[Collected data]

⟨

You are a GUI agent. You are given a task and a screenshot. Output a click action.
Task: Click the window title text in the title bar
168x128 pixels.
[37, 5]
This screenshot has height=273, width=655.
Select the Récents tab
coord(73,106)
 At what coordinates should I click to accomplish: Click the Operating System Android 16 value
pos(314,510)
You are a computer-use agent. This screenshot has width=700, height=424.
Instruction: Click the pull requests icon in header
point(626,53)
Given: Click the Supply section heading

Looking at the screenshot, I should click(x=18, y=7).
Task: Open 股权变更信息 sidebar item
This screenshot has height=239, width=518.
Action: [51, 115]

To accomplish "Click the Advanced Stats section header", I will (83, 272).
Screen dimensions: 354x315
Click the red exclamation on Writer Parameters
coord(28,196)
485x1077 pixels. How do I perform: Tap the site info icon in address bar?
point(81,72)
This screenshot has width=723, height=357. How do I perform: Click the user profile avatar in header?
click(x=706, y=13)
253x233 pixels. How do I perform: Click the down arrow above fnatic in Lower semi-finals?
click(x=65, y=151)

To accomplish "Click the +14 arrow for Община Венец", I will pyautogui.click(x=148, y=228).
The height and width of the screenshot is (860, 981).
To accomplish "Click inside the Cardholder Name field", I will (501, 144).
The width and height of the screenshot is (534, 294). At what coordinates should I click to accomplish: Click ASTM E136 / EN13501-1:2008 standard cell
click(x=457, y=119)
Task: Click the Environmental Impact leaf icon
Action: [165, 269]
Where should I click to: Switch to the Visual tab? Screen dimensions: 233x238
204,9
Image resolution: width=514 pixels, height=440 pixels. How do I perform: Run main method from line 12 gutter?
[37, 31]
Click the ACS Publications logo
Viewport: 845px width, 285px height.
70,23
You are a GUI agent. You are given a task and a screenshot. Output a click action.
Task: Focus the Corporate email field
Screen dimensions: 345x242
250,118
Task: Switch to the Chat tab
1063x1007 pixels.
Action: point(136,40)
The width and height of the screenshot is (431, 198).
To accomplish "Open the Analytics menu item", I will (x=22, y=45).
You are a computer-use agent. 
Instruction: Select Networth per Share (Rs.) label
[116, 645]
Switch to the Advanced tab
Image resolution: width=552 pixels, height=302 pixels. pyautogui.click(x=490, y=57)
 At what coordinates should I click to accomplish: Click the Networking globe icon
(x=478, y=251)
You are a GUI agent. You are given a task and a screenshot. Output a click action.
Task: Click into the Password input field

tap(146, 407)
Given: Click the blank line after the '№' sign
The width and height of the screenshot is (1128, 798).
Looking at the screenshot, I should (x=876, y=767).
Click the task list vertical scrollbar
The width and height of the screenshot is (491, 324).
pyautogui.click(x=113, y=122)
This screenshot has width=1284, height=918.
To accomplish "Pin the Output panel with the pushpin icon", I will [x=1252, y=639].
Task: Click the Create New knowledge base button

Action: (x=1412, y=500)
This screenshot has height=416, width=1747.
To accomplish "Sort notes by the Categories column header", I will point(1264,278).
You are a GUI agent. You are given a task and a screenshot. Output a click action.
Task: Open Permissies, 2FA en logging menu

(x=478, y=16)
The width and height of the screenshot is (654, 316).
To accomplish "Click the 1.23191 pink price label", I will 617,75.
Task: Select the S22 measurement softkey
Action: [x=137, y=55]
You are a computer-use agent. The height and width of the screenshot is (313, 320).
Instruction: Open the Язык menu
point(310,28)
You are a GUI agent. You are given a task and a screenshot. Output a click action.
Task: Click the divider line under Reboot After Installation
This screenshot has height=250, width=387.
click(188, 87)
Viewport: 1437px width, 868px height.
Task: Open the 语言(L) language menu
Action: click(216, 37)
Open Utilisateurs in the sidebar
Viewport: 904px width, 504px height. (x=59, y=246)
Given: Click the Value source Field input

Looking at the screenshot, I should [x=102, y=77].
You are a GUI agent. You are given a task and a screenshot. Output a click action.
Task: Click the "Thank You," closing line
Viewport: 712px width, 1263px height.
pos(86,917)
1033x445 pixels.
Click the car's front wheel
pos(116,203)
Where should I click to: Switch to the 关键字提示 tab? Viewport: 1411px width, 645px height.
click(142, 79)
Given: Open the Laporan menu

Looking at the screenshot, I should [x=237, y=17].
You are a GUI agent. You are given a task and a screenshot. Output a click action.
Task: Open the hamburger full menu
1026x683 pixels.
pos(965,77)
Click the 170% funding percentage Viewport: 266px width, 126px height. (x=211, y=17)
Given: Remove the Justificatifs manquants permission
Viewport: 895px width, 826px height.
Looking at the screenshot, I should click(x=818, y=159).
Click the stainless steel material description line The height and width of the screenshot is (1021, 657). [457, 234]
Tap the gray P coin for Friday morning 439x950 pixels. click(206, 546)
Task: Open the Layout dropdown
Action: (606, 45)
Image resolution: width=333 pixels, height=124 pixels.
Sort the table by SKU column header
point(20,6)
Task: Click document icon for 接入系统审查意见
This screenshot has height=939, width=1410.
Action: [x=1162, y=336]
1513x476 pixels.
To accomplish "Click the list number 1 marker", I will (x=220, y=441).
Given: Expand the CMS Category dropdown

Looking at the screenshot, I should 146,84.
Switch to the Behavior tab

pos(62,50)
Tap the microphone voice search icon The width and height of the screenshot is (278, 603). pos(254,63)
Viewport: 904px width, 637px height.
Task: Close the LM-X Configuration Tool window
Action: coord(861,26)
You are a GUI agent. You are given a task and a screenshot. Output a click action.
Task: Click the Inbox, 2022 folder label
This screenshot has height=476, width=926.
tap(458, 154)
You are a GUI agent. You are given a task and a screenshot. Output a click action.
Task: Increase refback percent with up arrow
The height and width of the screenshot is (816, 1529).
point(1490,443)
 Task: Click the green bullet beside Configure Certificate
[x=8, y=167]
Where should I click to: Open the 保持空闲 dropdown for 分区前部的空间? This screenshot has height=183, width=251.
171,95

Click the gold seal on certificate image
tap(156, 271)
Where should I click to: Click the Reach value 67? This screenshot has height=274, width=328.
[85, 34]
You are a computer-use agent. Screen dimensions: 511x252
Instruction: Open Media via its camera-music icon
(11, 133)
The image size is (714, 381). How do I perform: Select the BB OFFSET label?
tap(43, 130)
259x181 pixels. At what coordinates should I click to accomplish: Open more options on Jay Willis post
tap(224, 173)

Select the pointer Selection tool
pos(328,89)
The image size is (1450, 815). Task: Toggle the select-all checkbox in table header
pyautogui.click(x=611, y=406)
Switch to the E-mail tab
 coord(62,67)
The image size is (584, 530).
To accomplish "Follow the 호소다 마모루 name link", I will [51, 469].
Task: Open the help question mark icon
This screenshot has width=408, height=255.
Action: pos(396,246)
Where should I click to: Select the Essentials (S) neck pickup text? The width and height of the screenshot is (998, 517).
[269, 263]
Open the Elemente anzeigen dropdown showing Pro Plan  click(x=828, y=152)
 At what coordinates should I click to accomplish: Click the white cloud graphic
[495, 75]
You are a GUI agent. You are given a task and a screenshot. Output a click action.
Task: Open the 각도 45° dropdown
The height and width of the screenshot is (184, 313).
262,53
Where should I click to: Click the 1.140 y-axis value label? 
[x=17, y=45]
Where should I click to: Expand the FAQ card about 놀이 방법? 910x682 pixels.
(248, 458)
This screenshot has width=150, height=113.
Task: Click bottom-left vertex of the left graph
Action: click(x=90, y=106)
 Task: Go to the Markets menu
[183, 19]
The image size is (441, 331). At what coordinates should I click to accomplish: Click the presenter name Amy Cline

⟩

Task description:
Among the records above, repeat exactly the line with "This screenshot has width=1284, height=918.", the line with "Task: Click the divider", and every line in between, and only those.

Response:
This screenshot has width=1284, height=918.
To accomplish "Pin the Output panel with the pushpin icon", I will [x=1252, y=639].
Task: Click the Create New knowledge base button

Action: (x=1412, y=500)
This screenshot has height=416, width=1747.
To accomplish "Sort notes by the Categories column header", I will point(1264,278).
You are a GUI agent. You are given a task and a screenshot. Output a click action.
Task: Open Permissies, 2FA en logging menu

(x=478, y=16)
The width and height of the screenshot is (654, 316).
To accomplish "Click the 1.23191 pink price label", I will 617,75.
Task: Select the S22 measurement softkey
Action: [x=137, y=55]
You are a computer-use agent. The height and width of the screenshot is (313, 320).
Instruction: Open the Язык menu
point(310,28)
You are a GUI agent. You are given a task and a screenshot. Output a click action.
Task: Click the divider line under Reboot After Installation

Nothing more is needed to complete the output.